See Hear: Steve Paul on Rambling Around the Arts | How an obscure Kansas City author is coming back to life at 100

Vincent O. Carter (courtesy Liselotte Haas)

Vincent O. Carter’s 100th birthday (June 23) has come and gone. To call Carter a Kansas City writer is to overlook the fact that in his 20s, Carter left his hometown — for the Army, for college, for Europe — and, except for two family deaths decades later, never returned. In the early 1950s, by the time he turned 30, he’d settled in Bern, Switzerland, a place where he became something of a civic novelty — the lone Black resident of a lily-white town. Passersby would stop him on the sidewalk and make a thing about wanting to touch his nappy hair. He supplemented a meager writing income by teaching Bernese how to speak American English.

Carter did return to Kansas City, however, in his creative consciousness, as we learn from two books he wrote. One is the only book he published in his lifetime, an imaginative memoir called “The Bern Book” (1973). But even more of his Kansas City life can be found in a predominantly autobiographical novel, which appeared 20 years after his death under the title “Such Sweet Thunder” (2003).

The latter book, as I’ve written and spoken of before, provides an extraordinary and rare fictional portrait of the daily life of Black Kansas Citians in the 1920s, ’30s and ’40s. School days at Garrison elementary, then Lincoln High; the commercial buzz along Independence Avenue; the sounds coming from his parents’ record player in their apartment in a North End (now Columbus Park) alley later obliterated by the interstate highway.

By doing so Carter’s book provides the racial and economic flip side to Evan S. Connell’s two interlinked Kansas City novels, “Mrs. Bridge” (1959) and “Mr. Bridge” (1969). Connell’s novels were steeped in upper-crust WASP Kansas City and spanned the same time period. So reading Carter’s “Such Sweet Thunder” and Connell’s Bridge novels, all of which include situational intersections between African American and white Kansas Citians, can provide a rich range of the area’s historical and racial landscape. Add Whitney Terrell’s “The King of King’s County” (2005) and you’re halfway to devising a syllabus on the topic.

(Dataset entries)
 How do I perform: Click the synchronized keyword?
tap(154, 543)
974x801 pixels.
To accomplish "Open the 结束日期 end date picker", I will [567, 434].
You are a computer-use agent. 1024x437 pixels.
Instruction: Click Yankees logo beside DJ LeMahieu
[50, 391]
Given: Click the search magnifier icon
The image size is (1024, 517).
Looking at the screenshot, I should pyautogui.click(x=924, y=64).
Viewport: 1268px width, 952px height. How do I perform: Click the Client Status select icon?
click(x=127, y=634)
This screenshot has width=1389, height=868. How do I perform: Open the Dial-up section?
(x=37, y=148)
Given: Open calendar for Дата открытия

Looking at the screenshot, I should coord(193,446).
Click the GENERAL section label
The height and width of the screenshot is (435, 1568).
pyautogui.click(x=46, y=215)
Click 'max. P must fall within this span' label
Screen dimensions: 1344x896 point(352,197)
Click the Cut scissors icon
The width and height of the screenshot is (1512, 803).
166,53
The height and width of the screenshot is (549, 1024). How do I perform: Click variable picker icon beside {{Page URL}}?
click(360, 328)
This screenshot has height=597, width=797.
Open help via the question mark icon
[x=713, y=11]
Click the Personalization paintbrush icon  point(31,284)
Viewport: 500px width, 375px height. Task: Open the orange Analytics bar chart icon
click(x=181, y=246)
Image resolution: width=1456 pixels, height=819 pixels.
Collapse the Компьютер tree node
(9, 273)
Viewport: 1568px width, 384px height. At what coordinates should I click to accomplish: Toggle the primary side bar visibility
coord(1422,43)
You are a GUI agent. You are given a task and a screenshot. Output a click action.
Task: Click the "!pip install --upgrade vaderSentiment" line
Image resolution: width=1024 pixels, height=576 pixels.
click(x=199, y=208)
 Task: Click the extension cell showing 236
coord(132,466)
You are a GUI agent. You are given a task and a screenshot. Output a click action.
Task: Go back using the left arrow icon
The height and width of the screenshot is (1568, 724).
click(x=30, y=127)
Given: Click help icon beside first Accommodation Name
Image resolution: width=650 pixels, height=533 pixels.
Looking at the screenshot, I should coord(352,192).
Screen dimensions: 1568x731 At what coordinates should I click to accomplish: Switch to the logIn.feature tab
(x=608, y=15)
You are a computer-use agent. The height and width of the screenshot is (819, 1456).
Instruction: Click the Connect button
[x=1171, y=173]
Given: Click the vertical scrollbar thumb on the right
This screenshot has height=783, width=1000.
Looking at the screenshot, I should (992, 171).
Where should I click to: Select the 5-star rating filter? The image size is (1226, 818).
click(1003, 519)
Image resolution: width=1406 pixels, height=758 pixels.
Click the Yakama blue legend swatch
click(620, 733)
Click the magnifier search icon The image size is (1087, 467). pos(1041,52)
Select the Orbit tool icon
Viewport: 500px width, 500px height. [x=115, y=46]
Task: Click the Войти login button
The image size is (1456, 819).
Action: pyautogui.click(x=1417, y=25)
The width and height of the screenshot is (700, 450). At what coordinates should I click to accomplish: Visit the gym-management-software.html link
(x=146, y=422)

» Task instructions
Reproduce the passage of the article on Vincent O. Carter that begins at the words "By doing so" and stops after "on the topic.", swapping "syllabus" for "reading list".

» Output of the exercise
By doing so Carter’s book provides the racial and economic flip side to Evan S. Connell’s two interlinked Kansas City novels, “Mrs. Bridge” (1959) and “Mr. Bridge” (1969). Connell’s novels were steeped in upper-crust WASP Kansas City and spanned the same time period. So reading Carter’s “Such Sweet Thunder” and Connell’s Bridge novels, all of which include situational intersections between African American and white Kansas Citians, can provide a rich range of the area’s historical and racial landscape. Add Whitney Terrell’s “The King of King’s County” (2005) and you’re halfway to devising a reading list on the topic.